Stalwart wrote:But don't you agree that impact metrics, by themselves, don't accurately reflect the full extent of a players impact? So, again, there is only so far we can go in isolating and measuring an individual players impact. So it may give you a good idea depending on your perspective. What we can say is, by itself, will give you an inaccurate or incomplete idea.
Stalwart wrote:The same impact metrics that don't accurately capture a players full impact? Why would you do that?
So, I've been avoiding getting into the back and forth, but I was reading this post and saw the questions here. They aren't addressed to me, and I'm surely missing context, but I feel like I should try to put into words how I approach use of these metrics, and of all pieces of evidence, be they other metrics or qualitative data.
I approach basketball similar to how I think about fields in more traditional science:
There is reality, and then there are our models of reality, which we can never expect them to perfectly match reality.
We use the best model we can, and as new evidence comes to mind, we adjust. Sometimes the adjustment just about filling a known lacuna. Sometimes it requires a minor tweaking of a type that we expect to tweak in the details of the model, and sometimes we abandon a model and try to create a new one - albeit likely with many shared characteristics of the model we had before.
Of course, the thing is, calling everything one model isn't quite right. You end up with one ontology, but it's build with many stacking models that feedback into each other. I have a model for the mechanics of neurological structure that I think about when I think about neuroscience, and then I make use of that model when I think about psychological phenomena which then surely informs my neuroscience gaze.
In basketball conversation, similarly, there is the understanding of the overall shape of the player - tendencies, roles, strengths, weaknesses - on a qualitative level, and then there's the forced-choice of player ranking comparisons. While I value the former more, and always try to go back to that, I find that putting myself in the latter ends up enriching the former in a really powerful way.
Taking this as a starting point, the reason why I care about +/- stats is because I care about impact. I say that not to be tautological, but say that I want to be able to quantify impact, and +/- stats are the best way I happen to have found to do it.

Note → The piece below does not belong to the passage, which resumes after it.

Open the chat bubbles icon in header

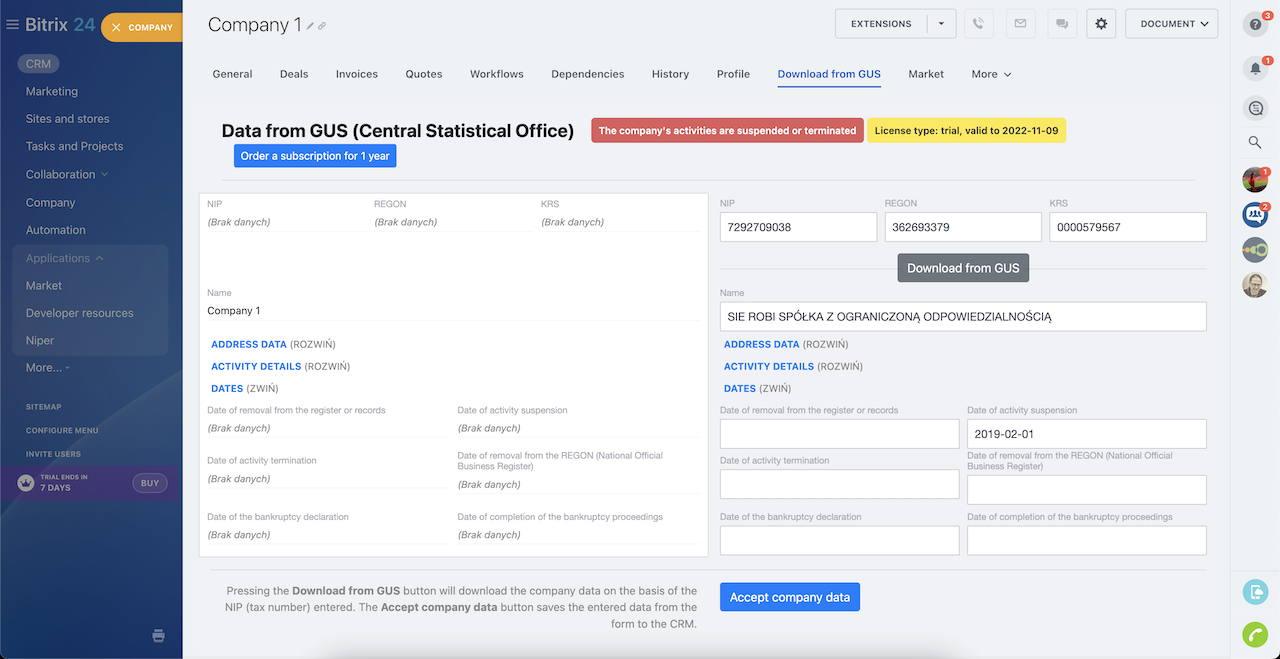coord(1061,24)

Consider the dartboard analogy:

If statistically matching impact is the goal, then I would argue that +/- stats have unique validity (aka accuracy) but relatively weak reliability (aka precision), because they are the stats that go directly based on team vs team scoreboard, which is what determines who wins the game.

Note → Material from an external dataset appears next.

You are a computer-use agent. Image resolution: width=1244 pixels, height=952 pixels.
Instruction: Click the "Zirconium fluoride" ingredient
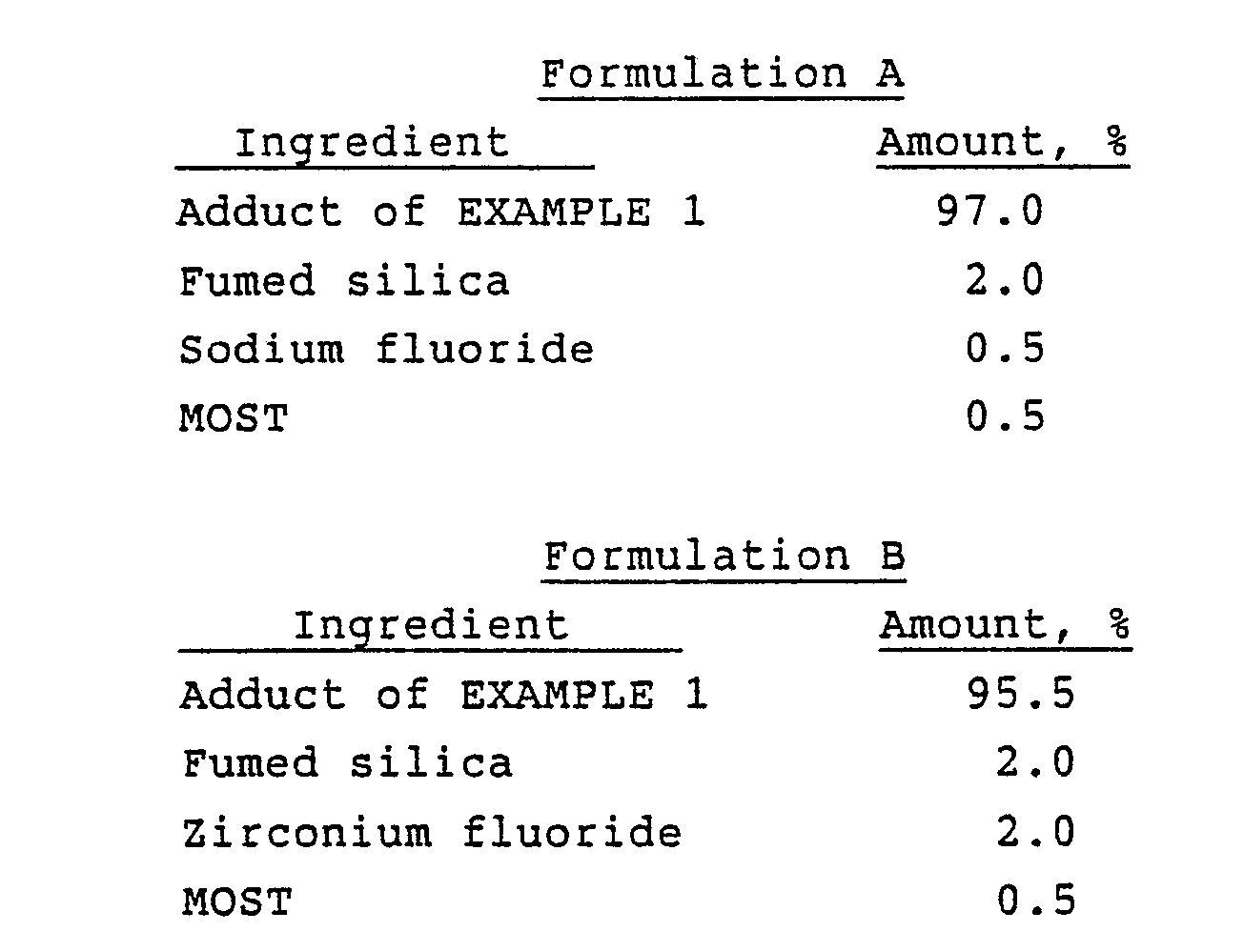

Hence, because impact matters, and I don't have better stats for it than those in the +/- family, I use +/- stats. I don't use them exclusively - I use them in conjunction with all the other tools at my disposal - but I do feel a need to use, and a key question for me is always:
What explains the +/- data I'm seeing? Where that explanation isn't simply about allocating credit, but understanding how a team is achieving advantage with the players that are out there working together. It also certainly recognizes that noise is a thing, that that means I need to be cautious in jumping to conclusions, and willing to reconsider the best-I-could-do-at-the-time conclusions I made previously.
Last:
I want to be clear that when I rank players, impact is not typically the last thing I'm looking at. I don't consider raw impact to be the same thing as player achievement or player goodness. What is the case though is that achievement is dependent on impact, and goodness does represent a general capacity for impact, hence impact estimation - which includes +/- stats wherever possible, but always has a holistic mechanism to it - is vital for all of these specific criteria.